The abundance, distribution and oxidative capacities of mitochondria have been investigated in the red pectoral fin adductor muscles of fish (Order Perciformes) that use a predominantly labriform style of swimming. Mediterranean Sea species from the families Labridae, Serranidae, Sparidae and Antarctic Nototheniidae and non-Antarctic Nototheniidae and Channichthyidae were studied. Sub-Antarctic species from the Beagle Channel, Tierra del Fuego, included the pelagic haemoglobin-less icefish (Champsocephalus esox) and the robalo (Eleginops maclovinus), which occurs as far north as 35 degrees S. In Champsocephalus esox, the mitochondrial volume density of red muscle was 0.51 and mitochondrial cristae surface density (43. 9 microm2 microm-3) was higher than reported for Antarctic icefishes. In the red-blooded, active pelagic or semi-pelagic species, mitochondrial volume density was within the range 0.27-0.33 regardless of habitat temperature. Amongst less active demersal species, mitochondrial volume density ranged from 0.29-0.33 in polar species to 0.08-0.13 in Mediterranean species. In Antarctic species and Champsocephalus esox, myofibrils occurred in ribbons or clusters one fibril thick entirely surrounded by mitochondria. The volume density of intracellular lipid droplets was not correlated with activity patterns or habitat temperature.

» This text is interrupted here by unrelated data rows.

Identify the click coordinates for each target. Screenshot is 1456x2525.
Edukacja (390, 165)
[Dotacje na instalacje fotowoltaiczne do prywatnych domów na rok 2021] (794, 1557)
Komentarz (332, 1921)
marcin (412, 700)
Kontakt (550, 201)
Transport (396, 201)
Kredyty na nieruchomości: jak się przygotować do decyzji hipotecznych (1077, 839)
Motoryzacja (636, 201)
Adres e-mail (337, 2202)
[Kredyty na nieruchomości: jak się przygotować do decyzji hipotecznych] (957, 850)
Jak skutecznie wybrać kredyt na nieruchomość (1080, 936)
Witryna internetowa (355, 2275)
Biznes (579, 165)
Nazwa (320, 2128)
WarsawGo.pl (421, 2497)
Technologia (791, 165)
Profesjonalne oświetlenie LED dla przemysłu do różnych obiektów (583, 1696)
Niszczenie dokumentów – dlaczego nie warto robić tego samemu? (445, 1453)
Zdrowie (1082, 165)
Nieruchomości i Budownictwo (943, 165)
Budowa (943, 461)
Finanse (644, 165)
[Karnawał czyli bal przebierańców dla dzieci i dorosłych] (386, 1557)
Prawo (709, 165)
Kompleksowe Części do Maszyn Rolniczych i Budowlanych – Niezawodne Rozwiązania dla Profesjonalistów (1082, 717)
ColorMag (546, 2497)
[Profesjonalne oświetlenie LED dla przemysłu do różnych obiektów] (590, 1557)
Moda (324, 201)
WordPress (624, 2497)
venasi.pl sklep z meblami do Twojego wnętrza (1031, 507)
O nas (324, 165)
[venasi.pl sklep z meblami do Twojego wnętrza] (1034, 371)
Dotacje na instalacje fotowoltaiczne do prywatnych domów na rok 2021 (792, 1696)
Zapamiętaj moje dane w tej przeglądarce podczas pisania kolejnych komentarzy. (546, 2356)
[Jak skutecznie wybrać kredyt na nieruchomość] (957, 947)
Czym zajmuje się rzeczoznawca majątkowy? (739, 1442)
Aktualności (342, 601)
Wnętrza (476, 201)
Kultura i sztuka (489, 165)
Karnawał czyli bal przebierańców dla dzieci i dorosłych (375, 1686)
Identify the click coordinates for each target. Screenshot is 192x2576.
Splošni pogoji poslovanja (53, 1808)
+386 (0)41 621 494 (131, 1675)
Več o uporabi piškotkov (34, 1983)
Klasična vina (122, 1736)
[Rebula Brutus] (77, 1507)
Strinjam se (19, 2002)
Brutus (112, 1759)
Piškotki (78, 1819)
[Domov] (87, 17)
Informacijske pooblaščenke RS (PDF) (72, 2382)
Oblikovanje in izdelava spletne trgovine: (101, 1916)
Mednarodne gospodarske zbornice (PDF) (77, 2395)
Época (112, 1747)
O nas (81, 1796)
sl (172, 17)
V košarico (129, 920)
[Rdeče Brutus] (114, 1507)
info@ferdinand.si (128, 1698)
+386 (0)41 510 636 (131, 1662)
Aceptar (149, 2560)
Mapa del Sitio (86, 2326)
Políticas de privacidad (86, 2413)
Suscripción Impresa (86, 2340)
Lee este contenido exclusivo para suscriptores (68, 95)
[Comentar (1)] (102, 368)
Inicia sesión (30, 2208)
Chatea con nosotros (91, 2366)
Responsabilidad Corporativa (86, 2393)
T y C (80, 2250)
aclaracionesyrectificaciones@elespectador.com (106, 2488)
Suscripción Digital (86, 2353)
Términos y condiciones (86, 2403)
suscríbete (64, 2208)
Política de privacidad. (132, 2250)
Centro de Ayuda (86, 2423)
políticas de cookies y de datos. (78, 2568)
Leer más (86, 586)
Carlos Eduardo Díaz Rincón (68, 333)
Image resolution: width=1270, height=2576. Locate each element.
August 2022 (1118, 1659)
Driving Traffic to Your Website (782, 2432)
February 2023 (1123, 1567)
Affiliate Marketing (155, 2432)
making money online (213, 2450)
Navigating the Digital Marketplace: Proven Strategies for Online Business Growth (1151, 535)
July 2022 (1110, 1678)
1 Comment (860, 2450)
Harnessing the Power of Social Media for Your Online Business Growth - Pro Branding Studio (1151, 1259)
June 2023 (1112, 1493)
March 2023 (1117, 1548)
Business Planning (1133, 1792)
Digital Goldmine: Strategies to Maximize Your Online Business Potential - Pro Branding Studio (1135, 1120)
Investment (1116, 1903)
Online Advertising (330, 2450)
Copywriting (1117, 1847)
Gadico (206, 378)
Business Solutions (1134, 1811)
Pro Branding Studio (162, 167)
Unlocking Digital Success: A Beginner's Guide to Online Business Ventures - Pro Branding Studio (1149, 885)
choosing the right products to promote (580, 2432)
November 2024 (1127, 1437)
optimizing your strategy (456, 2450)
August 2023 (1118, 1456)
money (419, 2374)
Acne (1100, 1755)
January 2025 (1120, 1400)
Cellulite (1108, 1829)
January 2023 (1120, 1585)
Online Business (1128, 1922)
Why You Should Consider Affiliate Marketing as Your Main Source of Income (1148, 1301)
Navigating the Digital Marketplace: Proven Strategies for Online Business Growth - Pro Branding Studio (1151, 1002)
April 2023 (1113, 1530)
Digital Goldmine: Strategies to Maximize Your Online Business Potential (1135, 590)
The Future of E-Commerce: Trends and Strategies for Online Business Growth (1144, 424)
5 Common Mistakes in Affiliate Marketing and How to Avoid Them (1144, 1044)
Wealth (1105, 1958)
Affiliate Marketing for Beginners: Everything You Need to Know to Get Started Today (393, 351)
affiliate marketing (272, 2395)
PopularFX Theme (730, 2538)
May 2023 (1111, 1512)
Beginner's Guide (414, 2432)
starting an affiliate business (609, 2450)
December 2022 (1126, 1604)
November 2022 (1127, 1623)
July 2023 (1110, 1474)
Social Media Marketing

In a comparison of Eleginops maclovinus caught in summer (approximately 10 degrees C) and winter (approximately 4 degrees C), mitochondrial volume density did not differ, whereas the surface density of mitochondrial clusters was higher in summer fish. The temperature-dependence of the state 3 respiration rate of isolated mitochondria with pyruvate as substrate was described by a single quadratic relationship for all species, indicating no significant up-regulation of the maximum rate of oxygen uptake per milligram mitochondrial protein in Antarctic species. Our results support the conclusion that increasing the volume and surface density of mitochondrial clusters is the primary mechanism for enhancing the aerobic capacity of muscle in cold-water fish.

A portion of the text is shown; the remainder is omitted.